The use of ARM technology in these systems is key in another way. It brings a new level of energy efficiency to datacenter server designs, such as the Redstone. A fully loaded ARM-based Calxeda server node (including memory) draws only 5W of power. Contrast this with conventional server designs using hundreds of Watts across many discrete components, bringing significant overhead in the form of power generation, distribution, and HVAC requirements. Since the future datacenter is all about high density at scale, it will be important to design server systems with energy efficiency in mind. These systems will use less energy and so will require less energy. They will generate less heat, and will have a greatly reduced overhead in terms of the traditional infrastructure, which has been designed to run legacy servers drawing hundreds of Watts.
Low energy computing has interested me personally for a number of years. At first in the embedded space, where I have worked with devices requiring under 1W of power and running for days or weeks on batteries, but now increasingly in the enterprise server space. When we have server nodes that require only 5W of power, we open up whole new avenues of exploration – both in terms of technology, and in terms of fun! With this in mind, it seemed only natural to find a way to truly visualize the low energy aspect of these emerging hyperscale server systems. Solar power is certainly an option. It’s a well-known, tried-and-tested technology that many people are familiar with. But I wanted to find something more novel and unique, more directly connected with the user and audience. The idea was suggested: why not use a bicycle? Bicycle generators have been used to power all kinds of things over the years, but to my knowledge they’ve never been used to power servers.
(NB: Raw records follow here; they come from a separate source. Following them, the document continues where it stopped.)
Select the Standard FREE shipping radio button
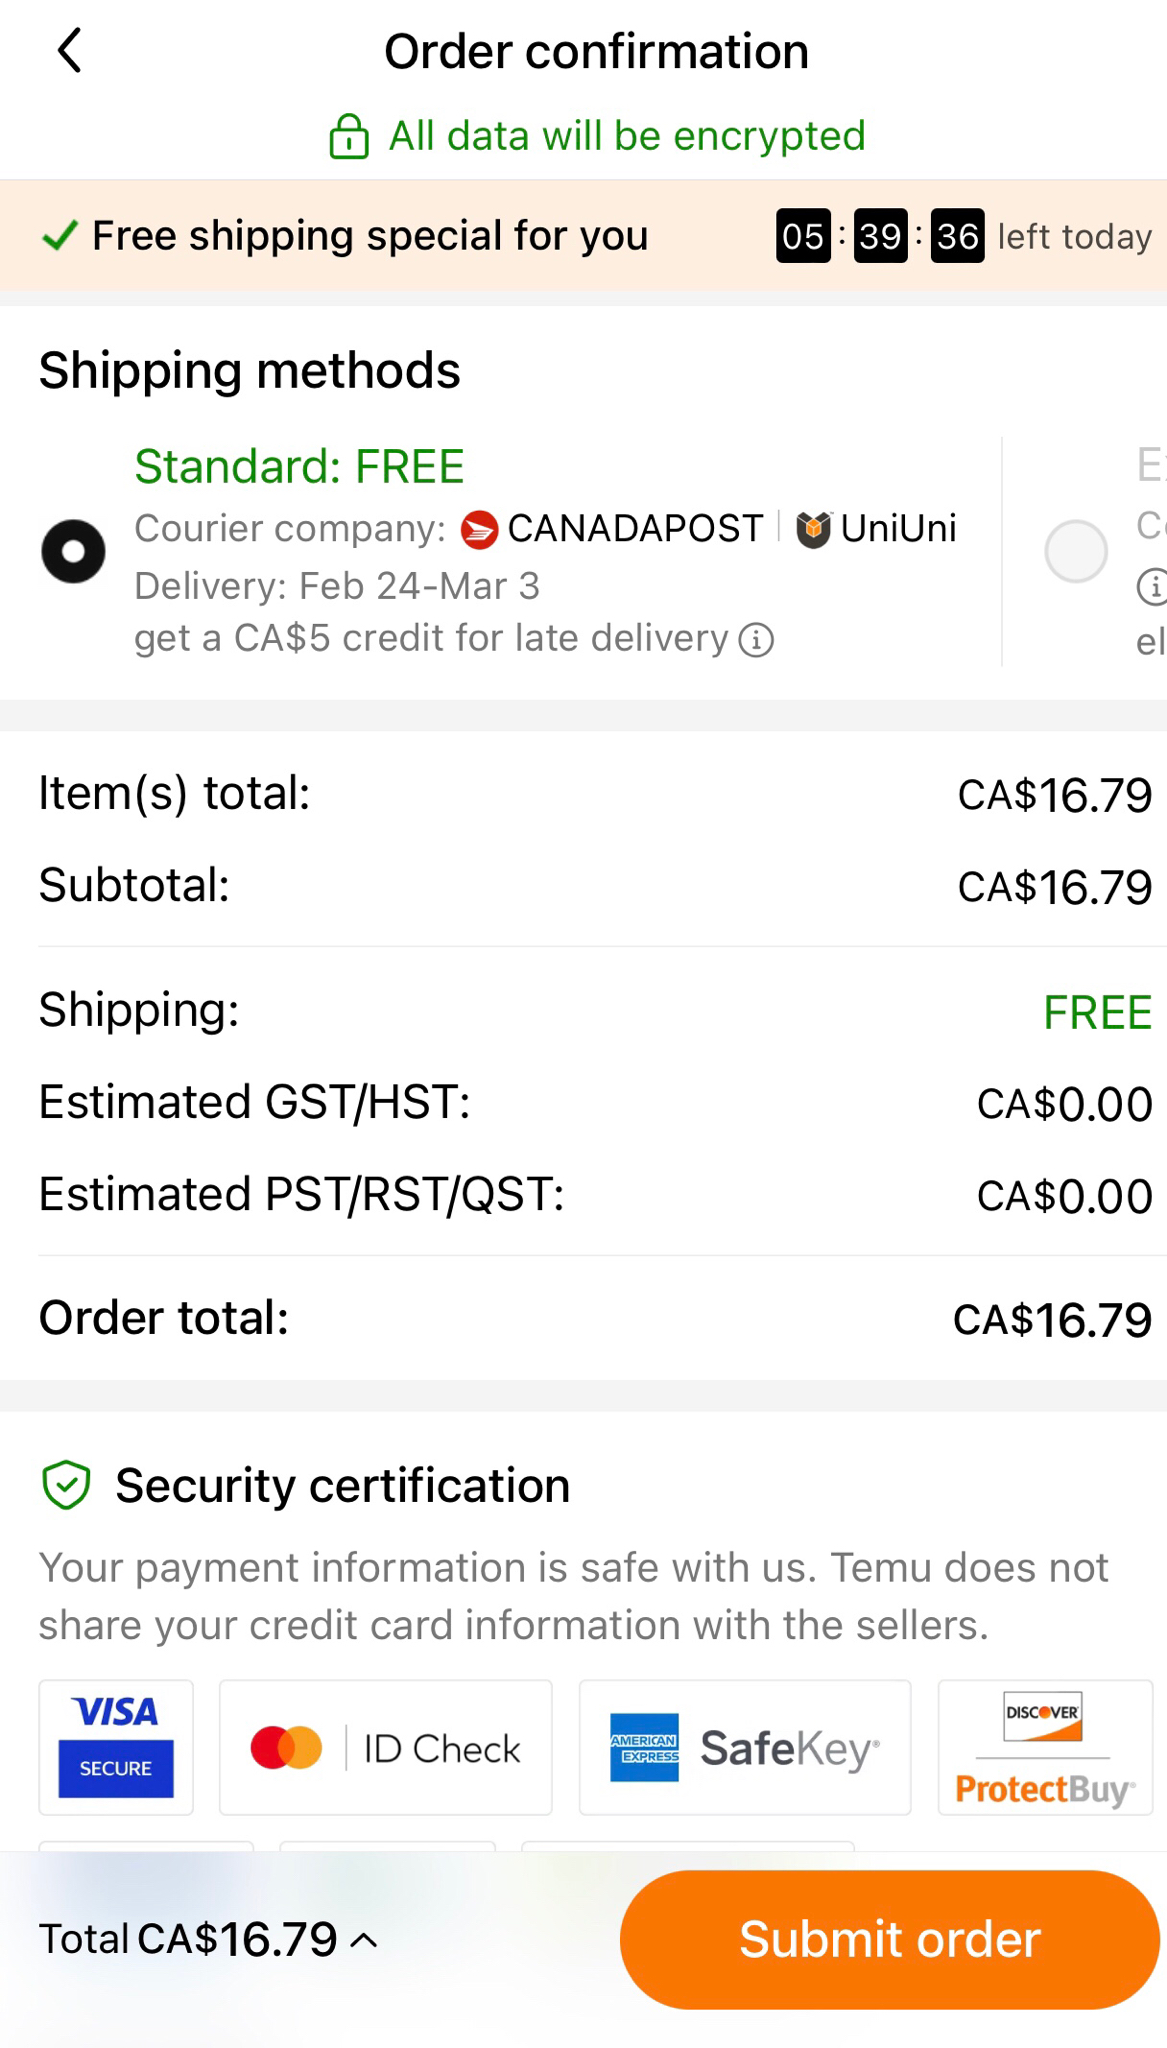The width and height of the screenshot is (1167, 2048). [x=73, y=551]
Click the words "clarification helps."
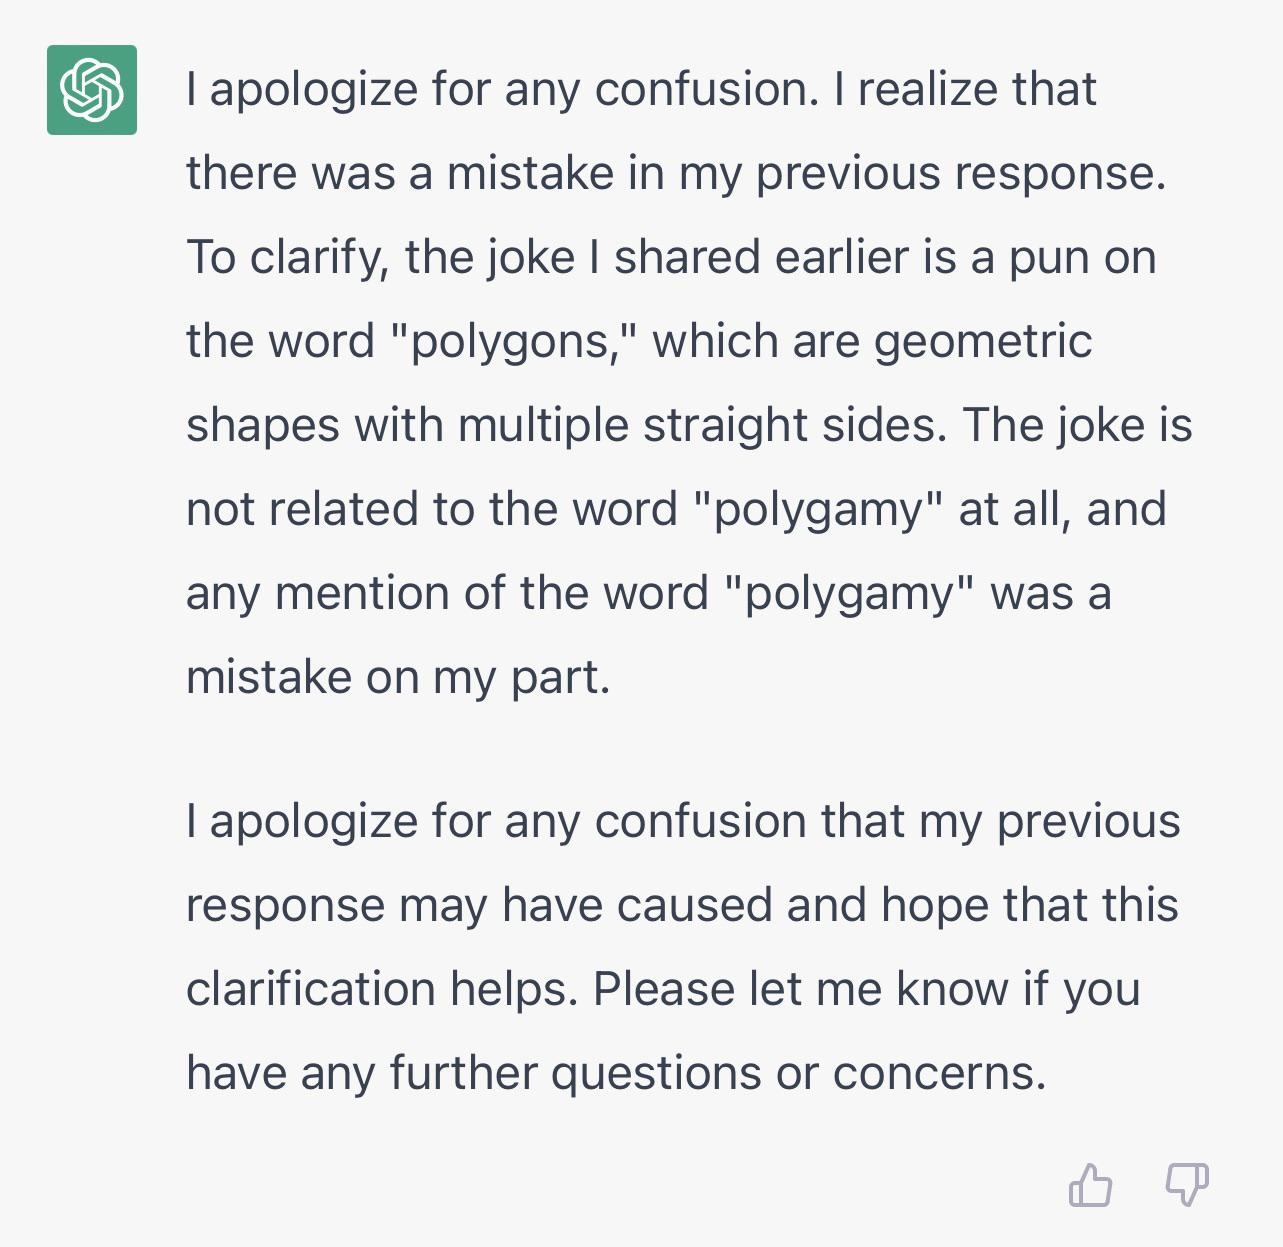Image resolution: width=1283 pixels, height=1247 pixels. click(x=382, y=990)
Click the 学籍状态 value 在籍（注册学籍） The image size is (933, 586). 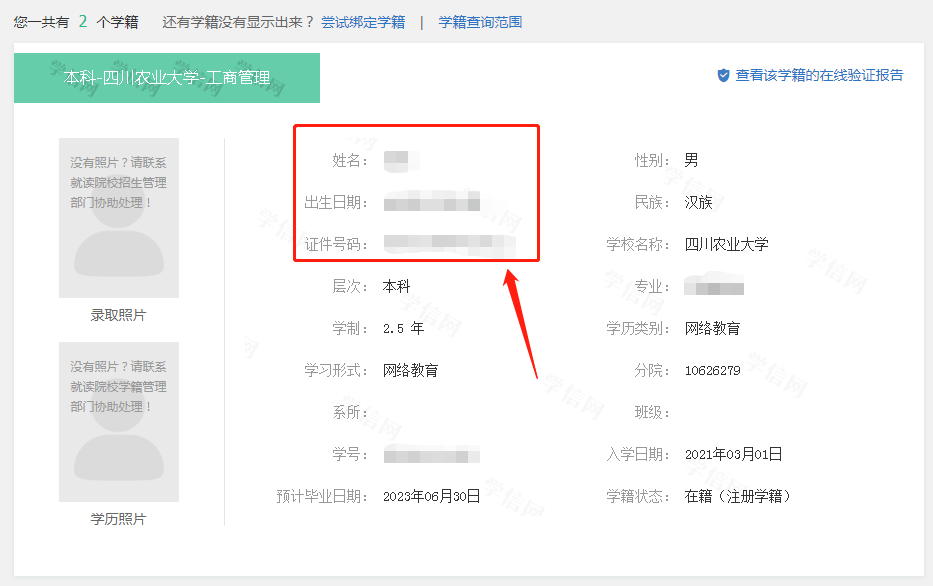pyautogui.click(x=737, y=497)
With this in mind, I designed and built what I think is the world’s first bicycle powered hyperscale server rig. The rig was used during my HP Redstone Server demo at the 2012 Red Hat Summit. It consists of a bicycle, attached to a generator via a friction bearing, the output of which is fed into a repurposed solar-charging circuit. The bike generator easily produces up to several hundred Watts, which trickle charges a battery that powers the server. Some smoothing circuitry is also added to prevent damage to the server as the pedal power is applied and removed, and a fan is attached to divert any excess power produced (which happens frequently), cooling the rider down. Finally, a series of multi-meters and some custom software is used to graph the instantaneous power generated by the rig as the rider pedals away. Using this rig, I have successfully powered the HP Redstone server while generating up to 200W of power on an average bicycle. At 5W per server node, that’s a lot of ARM server nodes that can be powered by one bicycle!
We couldn’t have said it better ourselves! Check out the pictures from the demo below!
Update: Some people have asked us what was actually running on the server for the demo. Each of the four nodes was running Fedora 17 GA and a distributed Mandelbrot demo using OpenMPI across 32 cores (8 Calxeda EnergyCores). Subtle, but this was the first public demo of Fedora on ARM that we are aware of…all powered by a bicycle!